AMSTERDAM (Reuters) - Ratko Mladic’s lawyers told judges on Friday that Bosnia’s “fanatical” Muslim leaders had been preparing “jihad” long before the Bosnian Serb general, on trial in The Hague for genocide, ever set foot in the country in uniform.
Mladic, 74, once an officer in the federal Yugoslav army, led Bosnian Serb forces in a three-year campaign to carve an ethnically pure Serb state out of Bosnia. The campaign reached its nadir with the slaughter of thousands of Muslims in Srebrenica.
Summing up at the end of Mladic’s four-year trial at the International Criminal Tribunal for the former Yugoslavia, defence lawyer Branko Lukic said Mladic had been defending his country and its people from “ethnic and religious fanaticism.”
“The Bosnian Muslim Party of Democratic Action (SDA) was preparing for war,” Lukic said.
He quoted from an “Islamic declaration” by Bosnia’s wartime leader, Alija Izetbegovic, which stated that “there can be no peace between the Islamic faith and non-Islamic social and political institutions”.
Prosecutors on Wednesday demanded life imprisonment for Mladic for leading Bosnian Serb forces as they encircled the U.N.-designated safe haven of Srebrenica and then murdered some 8,000 of its male Muslim inhabitants, burying them in mass graves.
But Lukic told the court that all parties, not only the Bosnian Serbs, were responsible for the violence in Bosnia -- not least Arab “mujahideen” fighters who had come to fight alongside their Bosnian co-religionists.
“To believe the prosecution’s vision of the case, one has to ignore the presence and activities of an opposing armed opponent,” he said, as Mladic, described by another defence lawyer as a popular “soldier’s soldier”, listened from the dock.
“Mladic is here today because he is a Serb and dared to stand up against Alija Izetbegovic’s jihad,” or Islamic holy war, asserting the Bosnian Muslim leader had enjoyed the covert backing of NATO and Western powers.
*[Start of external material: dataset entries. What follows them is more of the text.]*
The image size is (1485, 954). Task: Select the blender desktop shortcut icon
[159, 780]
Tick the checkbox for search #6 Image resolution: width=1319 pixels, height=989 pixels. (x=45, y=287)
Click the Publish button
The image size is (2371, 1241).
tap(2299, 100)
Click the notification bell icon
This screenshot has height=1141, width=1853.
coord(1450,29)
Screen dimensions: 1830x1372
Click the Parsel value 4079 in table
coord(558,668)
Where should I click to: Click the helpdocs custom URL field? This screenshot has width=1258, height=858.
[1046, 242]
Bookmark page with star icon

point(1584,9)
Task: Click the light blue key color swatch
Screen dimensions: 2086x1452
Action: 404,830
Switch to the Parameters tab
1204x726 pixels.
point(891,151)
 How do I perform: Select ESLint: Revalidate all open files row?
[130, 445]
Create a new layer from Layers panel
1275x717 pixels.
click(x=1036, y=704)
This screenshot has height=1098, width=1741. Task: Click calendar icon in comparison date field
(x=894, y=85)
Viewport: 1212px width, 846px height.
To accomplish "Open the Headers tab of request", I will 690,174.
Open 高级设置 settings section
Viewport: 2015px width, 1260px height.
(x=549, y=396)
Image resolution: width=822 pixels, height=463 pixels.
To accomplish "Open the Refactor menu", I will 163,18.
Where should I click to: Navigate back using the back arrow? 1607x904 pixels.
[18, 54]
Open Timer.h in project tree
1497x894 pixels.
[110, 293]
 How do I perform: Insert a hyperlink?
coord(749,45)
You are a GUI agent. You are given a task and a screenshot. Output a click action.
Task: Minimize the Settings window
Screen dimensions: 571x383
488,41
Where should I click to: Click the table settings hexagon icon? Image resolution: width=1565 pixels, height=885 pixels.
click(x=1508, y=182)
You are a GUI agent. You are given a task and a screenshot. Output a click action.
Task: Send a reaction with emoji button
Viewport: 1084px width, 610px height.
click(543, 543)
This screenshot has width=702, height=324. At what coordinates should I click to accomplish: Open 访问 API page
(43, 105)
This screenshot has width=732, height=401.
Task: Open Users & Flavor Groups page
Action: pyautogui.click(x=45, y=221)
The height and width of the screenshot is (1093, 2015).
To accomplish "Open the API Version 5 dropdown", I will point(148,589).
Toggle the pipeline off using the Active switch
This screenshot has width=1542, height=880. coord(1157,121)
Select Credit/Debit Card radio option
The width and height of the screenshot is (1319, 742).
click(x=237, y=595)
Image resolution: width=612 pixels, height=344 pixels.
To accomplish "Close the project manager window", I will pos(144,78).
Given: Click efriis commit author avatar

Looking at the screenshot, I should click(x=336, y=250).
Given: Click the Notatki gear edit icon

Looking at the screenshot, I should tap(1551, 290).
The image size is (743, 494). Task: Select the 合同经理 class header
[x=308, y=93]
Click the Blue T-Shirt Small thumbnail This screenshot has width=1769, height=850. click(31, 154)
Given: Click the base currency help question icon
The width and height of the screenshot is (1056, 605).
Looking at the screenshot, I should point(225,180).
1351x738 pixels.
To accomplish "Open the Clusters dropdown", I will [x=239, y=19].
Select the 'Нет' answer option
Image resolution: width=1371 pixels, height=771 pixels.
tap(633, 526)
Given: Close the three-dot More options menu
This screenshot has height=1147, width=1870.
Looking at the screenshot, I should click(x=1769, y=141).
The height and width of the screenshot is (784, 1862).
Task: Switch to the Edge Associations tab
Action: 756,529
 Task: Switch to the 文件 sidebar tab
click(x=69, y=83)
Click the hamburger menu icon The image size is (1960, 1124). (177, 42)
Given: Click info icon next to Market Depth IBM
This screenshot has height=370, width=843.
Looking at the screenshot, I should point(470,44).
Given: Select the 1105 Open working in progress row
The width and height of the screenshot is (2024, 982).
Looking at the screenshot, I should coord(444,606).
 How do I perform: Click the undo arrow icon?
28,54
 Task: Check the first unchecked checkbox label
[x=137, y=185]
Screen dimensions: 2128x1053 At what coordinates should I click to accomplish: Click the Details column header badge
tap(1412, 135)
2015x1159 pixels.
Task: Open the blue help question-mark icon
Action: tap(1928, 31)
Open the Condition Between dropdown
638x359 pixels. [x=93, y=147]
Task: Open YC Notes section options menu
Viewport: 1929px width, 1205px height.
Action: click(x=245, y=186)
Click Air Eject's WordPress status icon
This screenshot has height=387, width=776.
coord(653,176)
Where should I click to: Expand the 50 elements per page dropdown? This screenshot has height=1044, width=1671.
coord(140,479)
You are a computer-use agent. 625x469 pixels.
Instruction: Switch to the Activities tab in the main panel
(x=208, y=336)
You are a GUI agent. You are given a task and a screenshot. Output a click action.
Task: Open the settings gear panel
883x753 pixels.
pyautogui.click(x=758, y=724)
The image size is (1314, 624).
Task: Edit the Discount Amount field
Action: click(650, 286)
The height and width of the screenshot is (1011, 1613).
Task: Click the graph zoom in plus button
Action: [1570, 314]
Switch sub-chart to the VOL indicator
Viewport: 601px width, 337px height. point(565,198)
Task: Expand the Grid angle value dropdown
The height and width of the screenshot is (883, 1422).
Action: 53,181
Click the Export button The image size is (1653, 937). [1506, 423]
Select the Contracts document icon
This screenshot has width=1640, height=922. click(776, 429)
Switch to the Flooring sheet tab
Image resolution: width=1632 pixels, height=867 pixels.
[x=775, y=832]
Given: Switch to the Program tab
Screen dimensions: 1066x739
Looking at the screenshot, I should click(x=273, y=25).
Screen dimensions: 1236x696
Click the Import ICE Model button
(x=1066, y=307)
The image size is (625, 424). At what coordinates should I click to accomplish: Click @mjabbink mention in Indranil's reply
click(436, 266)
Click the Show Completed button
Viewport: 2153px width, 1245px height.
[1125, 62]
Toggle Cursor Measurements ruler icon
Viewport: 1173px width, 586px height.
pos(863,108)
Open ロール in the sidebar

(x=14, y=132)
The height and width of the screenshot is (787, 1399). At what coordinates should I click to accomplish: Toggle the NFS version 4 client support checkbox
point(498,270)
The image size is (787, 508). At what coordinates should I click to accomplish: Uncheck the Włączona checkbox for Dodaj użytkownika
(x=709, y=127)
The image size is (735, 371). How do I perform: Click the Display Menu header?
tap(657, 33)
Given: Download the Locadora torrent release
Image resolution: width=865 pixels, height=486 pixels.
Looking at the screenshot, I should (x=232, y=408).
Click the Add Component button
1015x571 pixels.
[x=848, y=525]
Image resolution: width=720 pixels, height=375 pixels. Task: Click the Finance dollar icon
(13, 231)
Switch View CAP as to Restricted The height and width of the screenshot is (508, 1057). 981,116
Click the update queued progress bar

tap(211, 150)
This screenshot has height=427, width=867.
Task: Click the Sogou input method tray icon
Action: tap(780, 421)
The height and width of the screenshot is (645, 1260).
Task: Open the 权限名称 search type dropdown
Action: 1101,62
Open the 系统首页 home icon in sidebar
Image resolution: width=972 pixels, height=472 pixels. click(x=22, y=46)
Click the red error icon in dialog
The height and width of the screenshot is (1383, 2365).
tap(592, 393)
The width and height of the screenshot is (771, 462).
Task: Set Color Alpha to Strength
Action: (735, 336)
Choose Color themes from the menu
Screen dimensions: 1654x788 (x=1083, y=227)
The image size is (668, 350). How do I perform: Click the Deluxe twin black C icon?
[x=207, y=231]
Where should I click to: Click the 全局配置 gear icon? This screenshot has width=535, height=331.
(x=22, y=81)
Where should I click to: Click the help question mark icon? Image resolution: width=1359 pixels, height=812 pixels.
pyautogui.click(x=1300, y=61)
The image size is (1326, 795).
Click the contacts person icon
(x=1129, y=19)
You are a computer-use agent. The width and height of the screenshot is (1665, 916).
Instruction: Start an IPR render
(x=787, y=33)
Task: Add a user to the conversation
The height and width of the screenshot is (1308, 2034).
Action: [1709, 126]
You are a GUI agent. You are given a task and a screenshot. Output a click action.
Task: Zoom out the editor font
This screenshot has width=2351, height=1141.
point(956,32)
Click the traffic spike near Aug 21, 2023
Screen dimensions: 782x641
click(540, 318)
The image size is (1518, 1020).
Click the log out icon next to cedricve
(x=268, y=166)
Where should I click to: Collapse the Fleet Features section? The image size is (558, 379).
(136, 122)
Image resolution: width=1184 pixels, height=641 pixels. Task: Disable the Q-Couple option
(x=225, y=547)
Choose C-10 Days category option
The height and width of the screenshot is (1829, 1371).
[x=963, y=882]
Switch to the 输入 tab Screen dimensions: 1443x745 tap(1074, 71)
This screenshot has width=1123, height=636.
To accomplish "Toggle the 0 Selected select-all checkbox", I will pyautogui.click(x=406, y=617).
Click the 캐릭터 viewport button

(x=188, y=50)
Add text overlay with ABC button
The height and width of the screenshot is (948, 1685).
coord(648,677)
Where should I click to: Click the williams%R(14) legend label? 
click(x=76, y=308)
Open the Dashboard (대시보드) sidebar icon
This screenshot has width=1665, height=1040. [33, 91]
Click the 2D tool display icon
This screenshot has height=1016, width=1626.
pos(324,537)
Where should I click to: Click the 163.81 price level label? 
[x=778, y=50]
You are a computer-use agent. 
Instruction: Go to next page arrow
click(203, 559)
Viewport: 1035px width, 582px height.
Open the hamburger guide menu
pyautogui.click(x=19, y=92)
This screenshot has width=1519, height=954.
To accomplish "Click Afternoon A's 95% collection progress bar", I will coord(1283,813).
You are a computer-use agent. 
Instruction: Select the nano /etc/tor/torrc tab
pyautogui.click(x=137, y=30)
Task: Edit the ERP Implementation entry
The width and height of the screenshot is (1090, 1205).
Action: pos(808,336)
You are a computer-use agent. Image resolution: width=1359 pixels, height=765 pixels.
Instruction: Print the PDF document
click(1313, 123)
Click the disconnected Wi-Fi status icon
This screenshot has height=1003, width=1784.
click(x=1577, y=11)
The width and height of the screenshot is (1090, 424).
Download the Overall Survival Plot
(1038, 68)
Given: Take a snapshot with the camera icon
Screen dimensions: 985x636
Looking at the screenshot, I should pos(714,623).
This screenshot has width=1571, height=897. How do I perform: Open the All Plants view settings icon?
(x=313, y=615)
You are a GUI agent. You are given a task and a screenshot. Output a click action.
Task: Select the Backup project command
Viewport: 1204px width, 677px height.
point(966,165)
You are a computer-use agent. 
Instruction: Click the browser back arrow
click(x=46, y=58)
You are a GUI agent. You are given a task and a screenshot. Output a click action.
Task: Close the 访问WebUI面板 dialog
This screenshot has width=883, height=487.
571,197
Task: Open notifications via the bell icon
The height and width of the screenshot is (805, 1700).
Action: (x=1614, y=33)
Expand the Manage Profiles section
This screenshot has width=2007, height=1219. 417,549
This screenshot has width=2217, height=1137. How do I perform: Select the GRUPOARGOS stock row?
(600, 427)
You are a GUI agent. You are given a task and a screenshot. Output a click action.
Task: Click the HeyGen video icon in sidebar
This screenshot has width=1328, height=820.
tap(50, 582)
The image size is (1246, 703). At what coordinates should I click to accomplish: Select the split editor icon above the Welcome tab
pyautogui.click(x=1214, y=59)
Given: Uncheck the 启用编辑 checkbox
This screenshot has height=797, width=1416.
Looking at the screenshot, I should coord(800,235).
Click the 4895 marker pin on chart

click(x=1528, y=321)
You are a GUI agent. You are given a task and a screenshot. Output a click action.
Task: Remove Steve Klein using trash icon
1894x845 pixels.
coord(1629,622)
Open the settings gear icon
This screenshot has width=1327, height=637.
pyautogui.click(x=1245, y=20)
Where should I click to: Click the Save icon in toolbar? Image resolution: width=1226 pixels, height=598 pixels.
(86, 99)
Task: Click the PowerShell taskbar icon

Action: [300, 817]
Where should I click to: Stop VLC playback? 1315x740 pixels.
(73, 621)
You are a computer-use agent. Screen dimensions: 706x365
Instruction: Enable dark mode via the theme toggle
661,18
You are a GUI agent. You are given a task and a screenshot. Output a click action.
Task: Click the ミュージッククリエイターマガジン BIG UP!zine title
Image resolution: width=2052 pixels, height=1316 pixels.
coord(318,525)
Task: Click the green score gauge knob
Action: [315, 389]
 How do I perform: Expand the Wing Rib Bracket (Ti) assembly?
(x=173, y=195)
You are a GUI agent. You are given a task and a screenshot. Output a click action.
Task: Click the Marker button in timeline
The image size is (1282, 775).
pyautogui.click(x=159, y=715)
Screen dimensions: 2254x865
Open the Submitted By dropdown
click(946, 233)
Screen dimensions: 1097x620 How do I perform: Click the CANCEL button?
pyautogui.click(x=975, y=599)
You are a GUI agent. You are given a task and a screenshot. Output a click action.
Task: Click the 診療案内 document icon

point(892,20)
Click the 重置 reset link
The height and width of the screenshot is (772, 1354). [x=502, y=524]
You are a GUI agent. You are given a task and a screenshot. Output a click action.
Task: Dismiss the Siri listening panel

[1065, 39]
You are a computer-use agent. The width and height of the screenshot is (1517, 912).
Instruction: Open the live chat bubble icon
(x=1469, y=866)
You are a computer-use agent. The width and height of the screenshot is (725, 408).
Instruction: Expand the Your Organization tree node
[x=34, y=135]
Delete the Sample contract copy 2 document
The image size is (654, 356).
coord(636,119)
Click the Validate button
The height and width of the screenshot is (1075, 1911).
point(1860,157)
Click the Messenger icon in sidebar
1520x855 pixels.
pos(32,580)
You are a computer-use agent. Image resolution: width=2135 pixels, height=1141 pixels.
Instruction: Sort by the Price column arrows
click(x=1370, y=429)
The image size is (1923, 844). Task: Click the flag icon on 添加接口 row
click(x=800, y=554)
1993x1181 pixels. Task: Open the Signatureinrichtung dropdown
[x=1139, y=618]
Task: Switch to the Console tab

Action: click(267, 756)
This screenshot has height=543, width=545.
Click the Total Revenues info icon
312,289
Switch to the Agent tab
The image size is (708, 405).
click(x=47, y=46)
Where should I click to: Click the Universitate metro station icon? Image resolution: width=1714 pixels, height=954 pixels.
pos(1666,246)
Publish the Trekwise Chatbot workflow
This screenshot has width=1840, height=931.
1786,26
The Srebrenica massacre, Europe’s worst since World War Two, triggered NATO air strikes that ultimately ended the three-year Bosnian war, part of the break-up of Yugoslavia in a series of wars that killed 130,000 people and lasted for most of the 1990s.
Mladic is charged with two counts of genocide in connection with the war. His old ally, the Bosnian Serbs’ political leader Radovan Karadzic, was convicted of a single count of genocide this year and sentenced to 40 years in prison.
A verdict and, in the event of a conviction, a sentence are expected next year.